#### Your instructions
Please restate word for word each line from the one containing "Open the Event Calendar" to the last line of the records below, and drop the pictures.

******

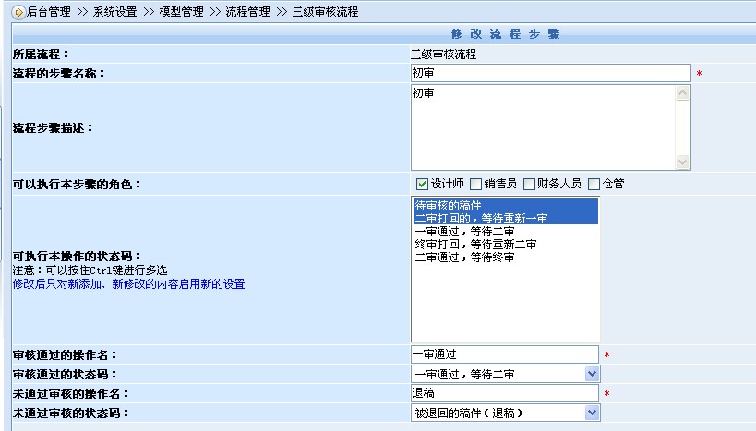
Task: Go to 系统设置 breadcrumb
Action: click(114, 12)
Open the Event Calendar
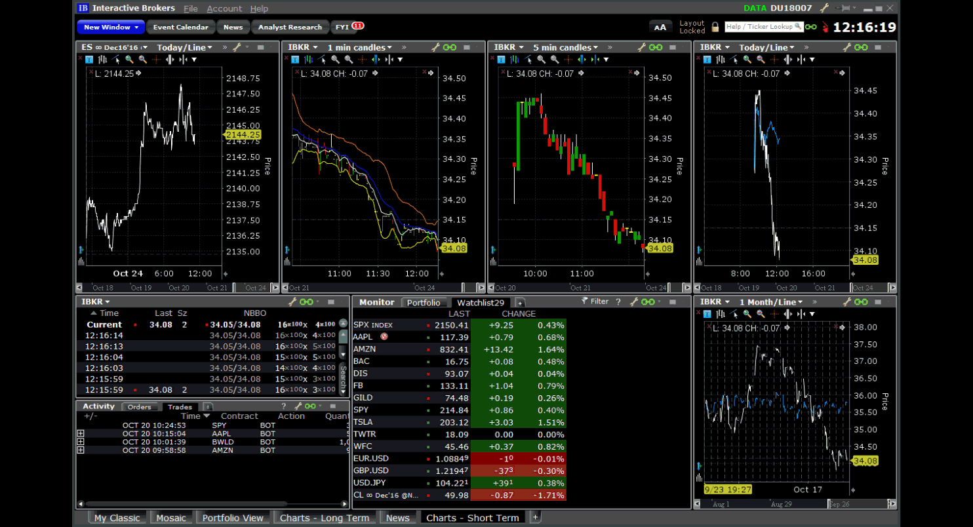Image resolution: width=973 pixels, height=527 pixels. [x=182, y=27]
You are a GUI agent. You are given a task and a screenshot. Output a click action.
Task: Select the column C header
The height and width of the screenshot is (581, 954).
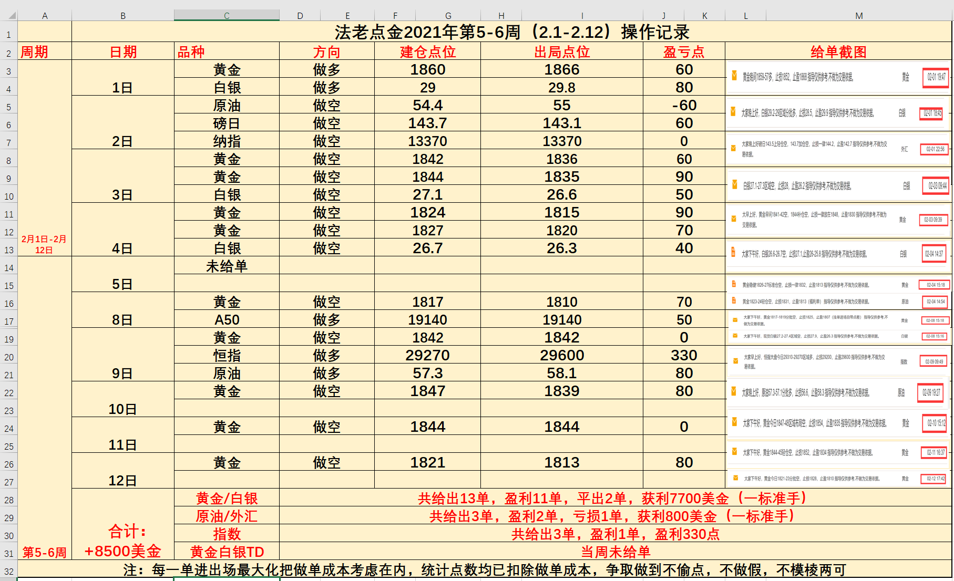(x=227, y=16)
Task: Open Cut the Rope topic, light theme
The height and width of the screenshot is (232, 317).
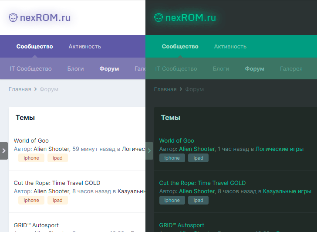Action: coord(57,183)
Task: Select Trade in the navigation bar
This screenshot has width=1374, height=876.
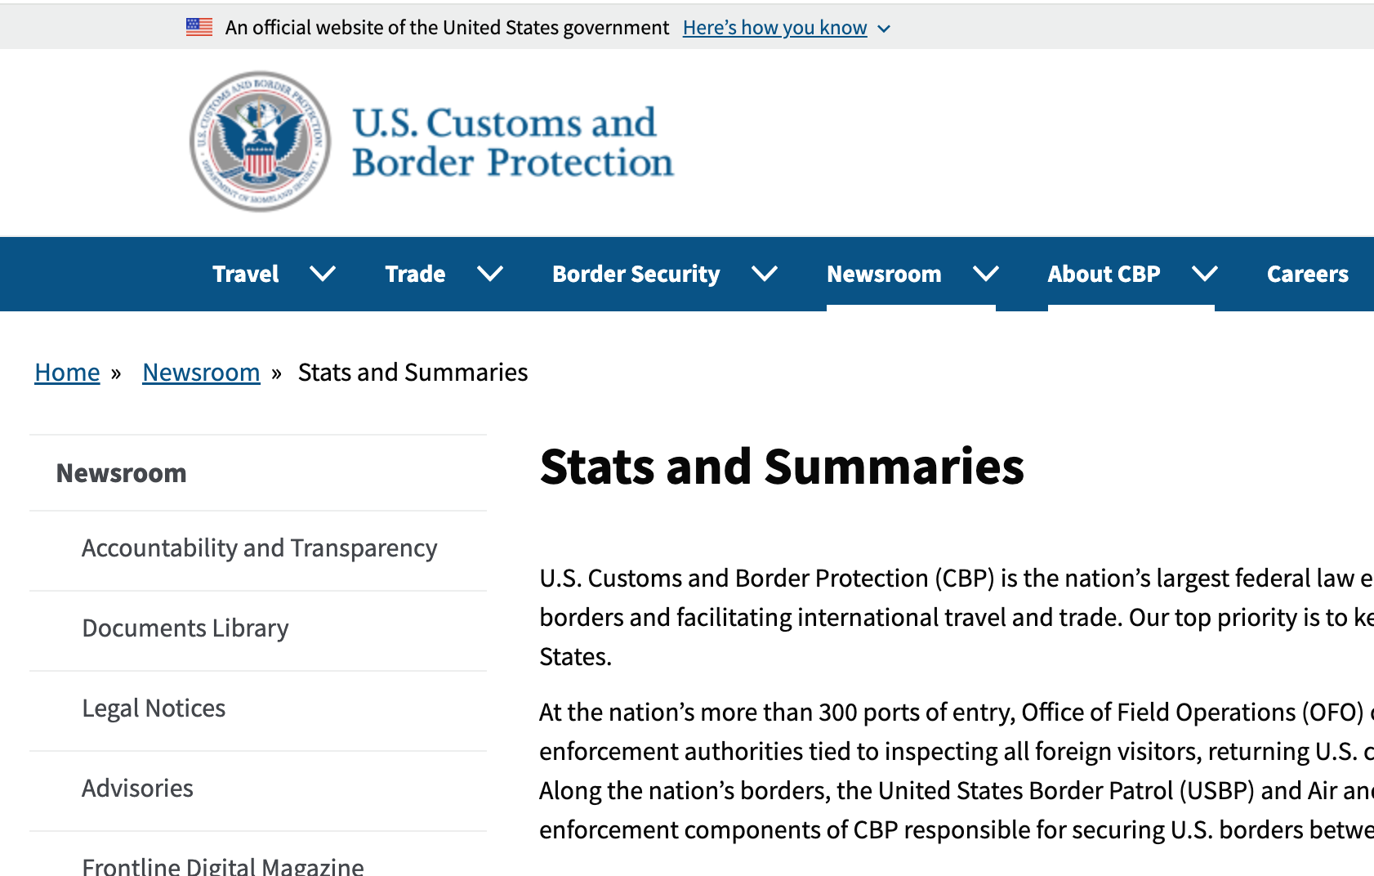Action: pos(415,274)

******

#### Written reply
Open the Event Calendar
Image resolution: width=973 pixels, height=527 pixels. [x=182, y=27]
You are a GUI agent. You are given a task and a screenshot. Output a click action.
Task: Select the column C header
The height and width of the screenshot is (581, 954).
(x=227, y=16)
Task: Open Cut the Rope topic, light theme
The height and width of the screenshot is (232, 317).
Action: coord(57,183)
Task: Select Trade in the navigation bar
This screenshot has width=1374, height=876.
Action: pos(415,274)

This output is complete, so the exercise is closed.